* begin Record excerpts *

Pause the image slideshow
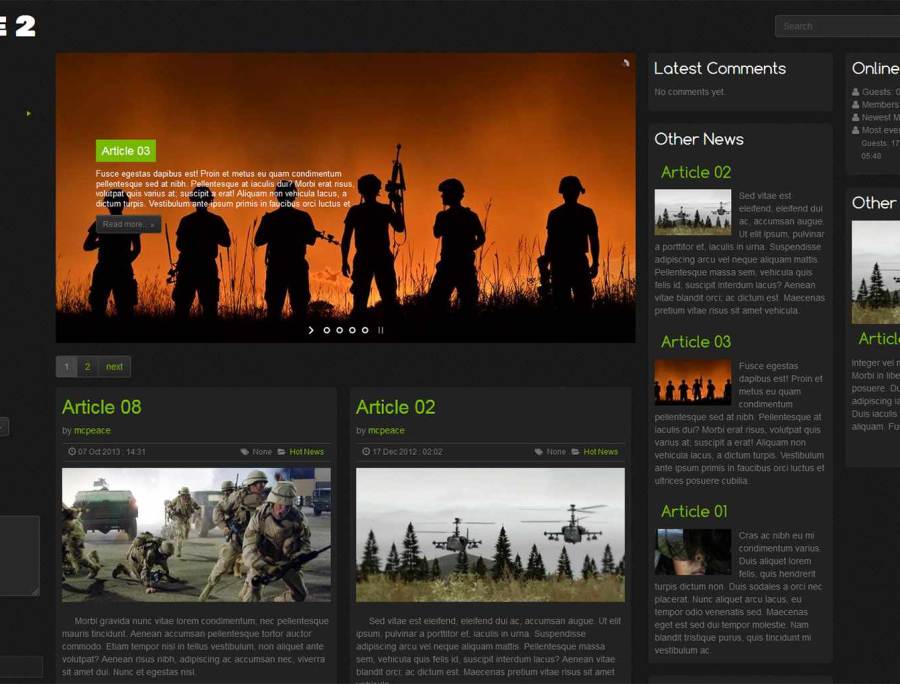This screenshot has height=684, width=900. coord(381,329)
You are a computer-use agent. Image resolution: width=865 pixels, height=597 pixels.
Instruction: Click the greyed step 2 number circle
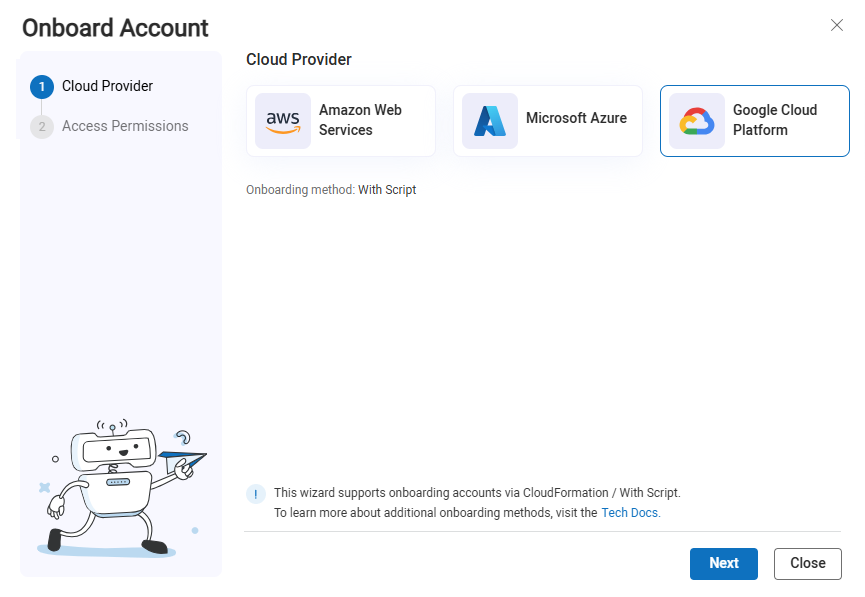click(x=42, y=127)
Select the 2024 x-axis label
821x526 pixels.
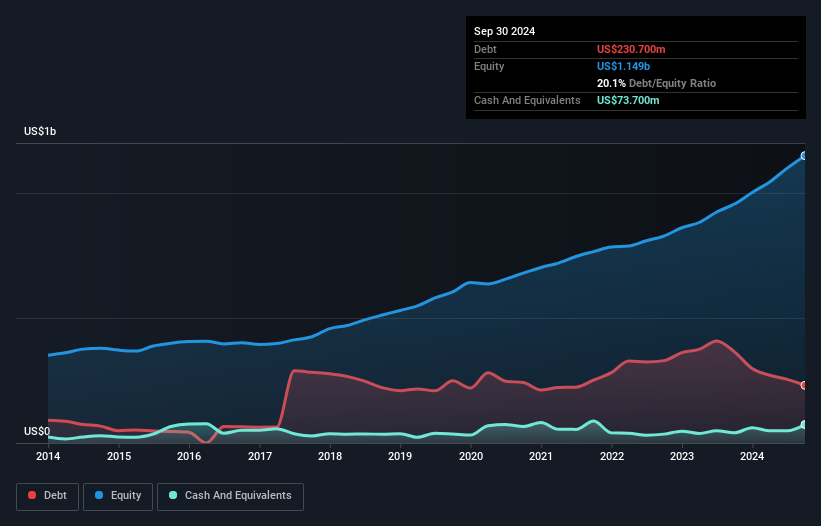(x=752, y=456)
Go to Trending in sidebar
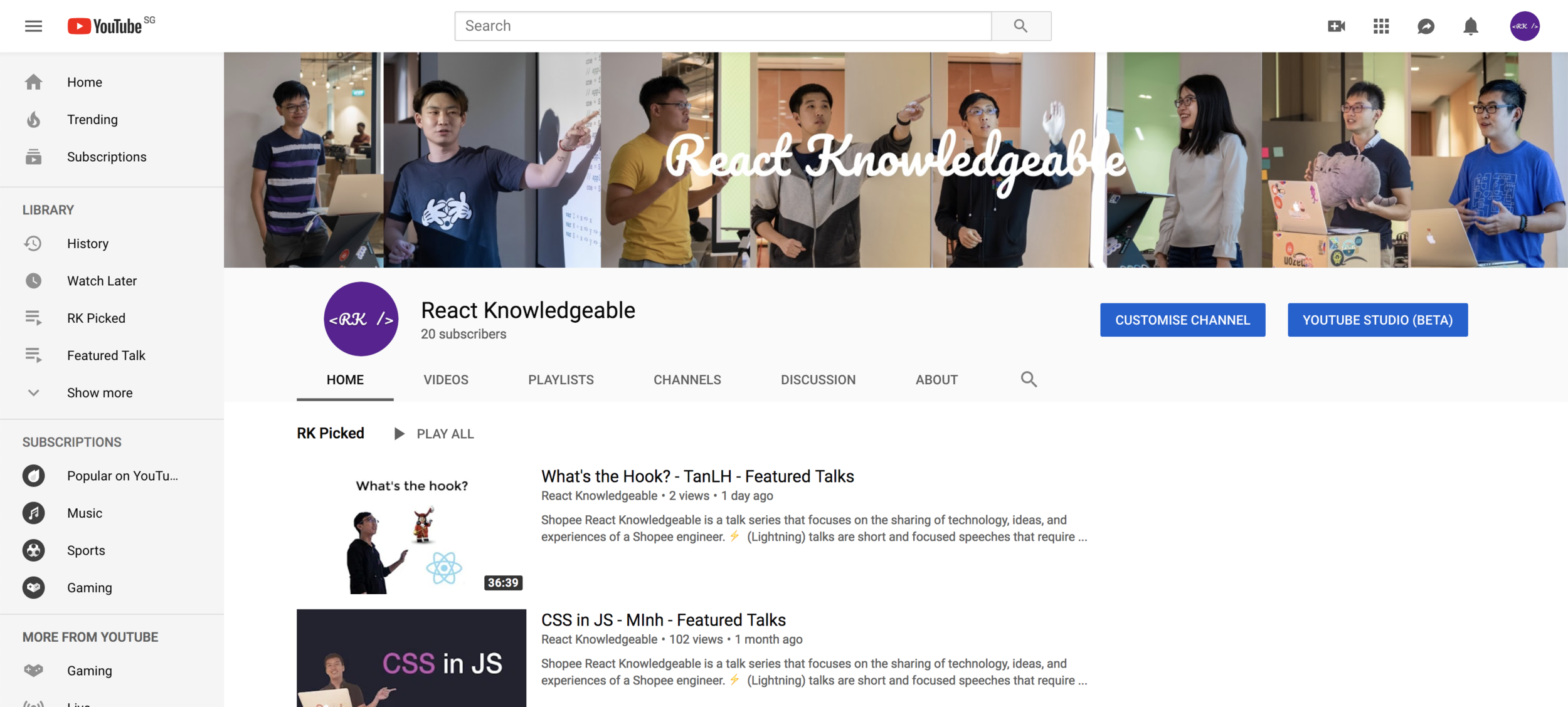Image resolution: width=1568 pixels, height=707 pixels. [92, 119]
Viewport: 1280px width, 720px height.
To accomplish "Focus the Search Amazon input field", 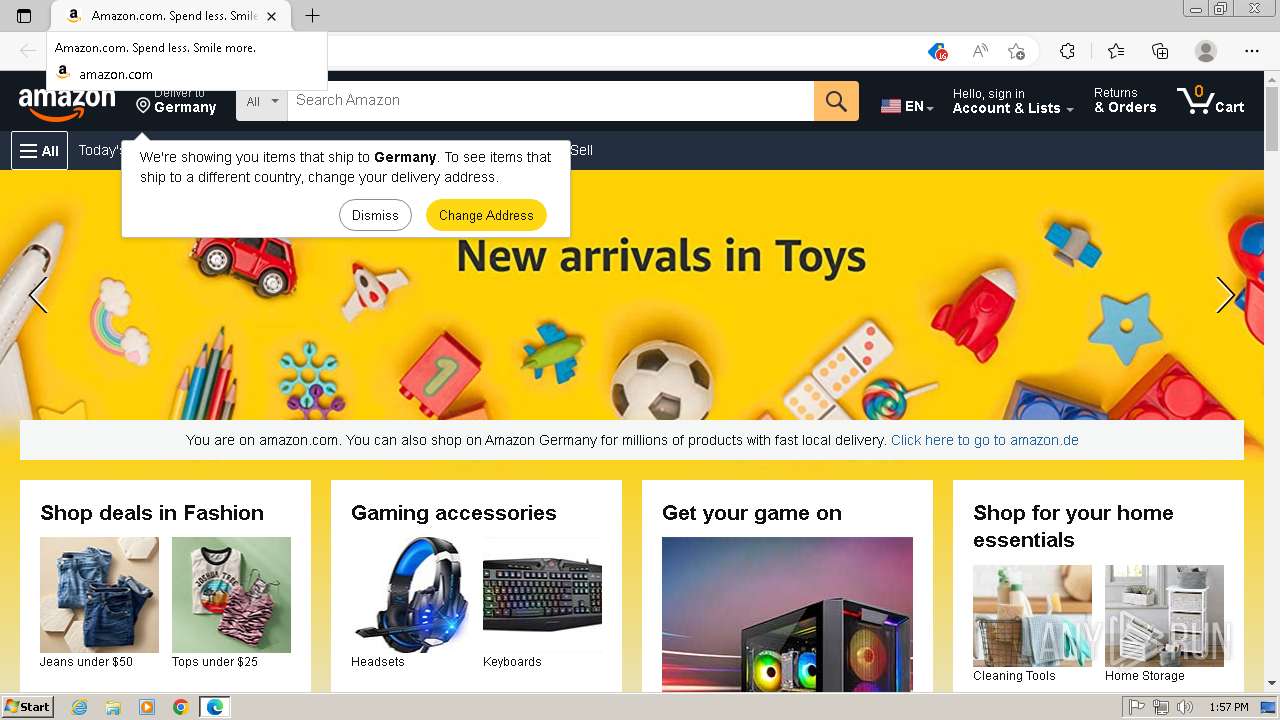I will click(x=551, y=101).
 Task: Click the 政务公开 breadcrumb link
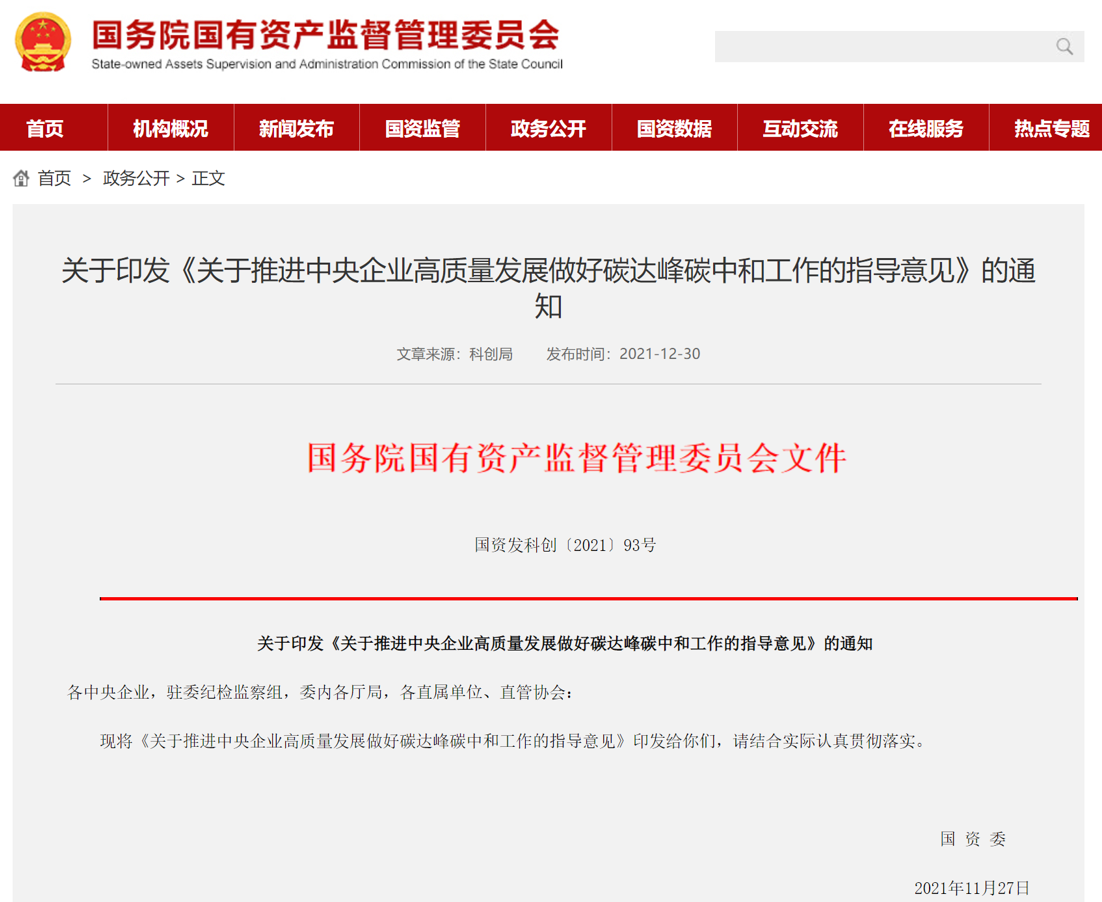point(136,179)
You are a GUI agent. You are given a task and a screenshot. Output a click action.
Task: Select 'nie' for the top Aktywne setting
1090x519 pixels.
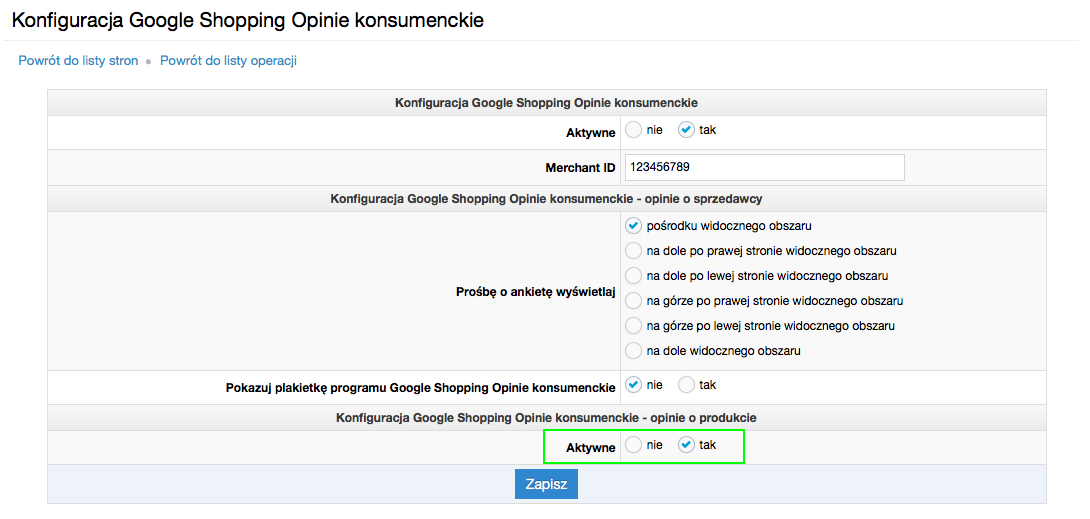[x=634, y=130]
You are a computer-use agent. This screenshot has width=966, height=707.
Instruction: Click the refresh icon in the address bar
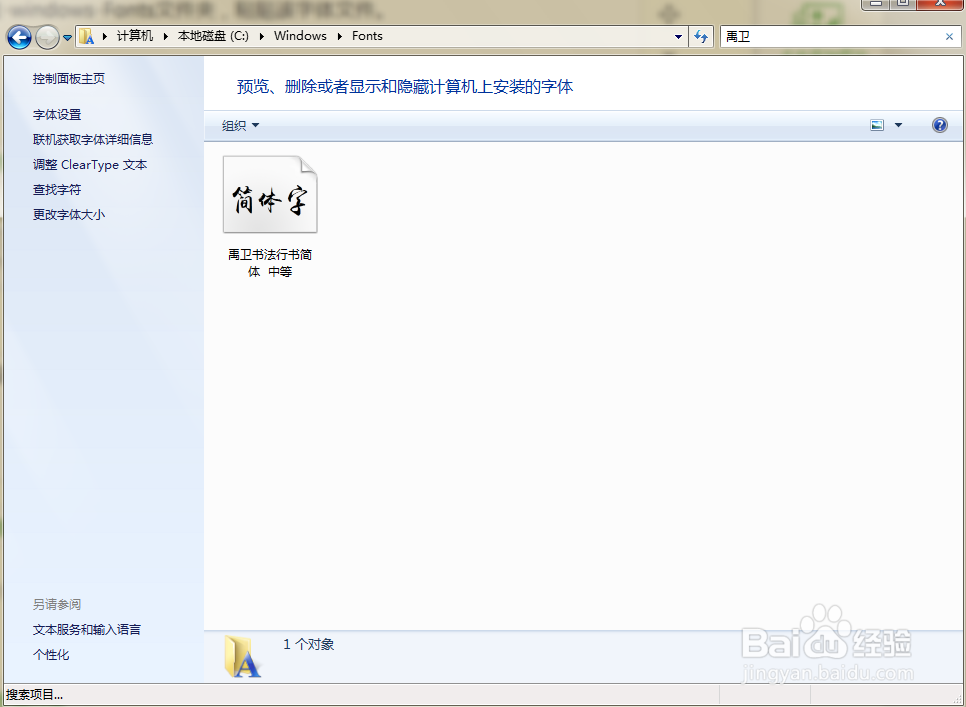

* end Record excerpts *

Work to be completed: Can you print the listing word for word, from the line containing "Task: Click the 政务公开 breadcrumb link" through the end of the listing, with the pictures left out?

Written response:
 Task: Click the 政务公开 breadcrumb link
point(136,179)
You are a GUI agent. You are given a task and a screenshot. Output a click action.
Task: Select 'nie' for the top Aktywne setting
1090x519 pixels.
[x=634, y=130]
You are a computer-use agent. This screenshot has width=966, height=707.
Instruction: Click the refresh icon in the address bar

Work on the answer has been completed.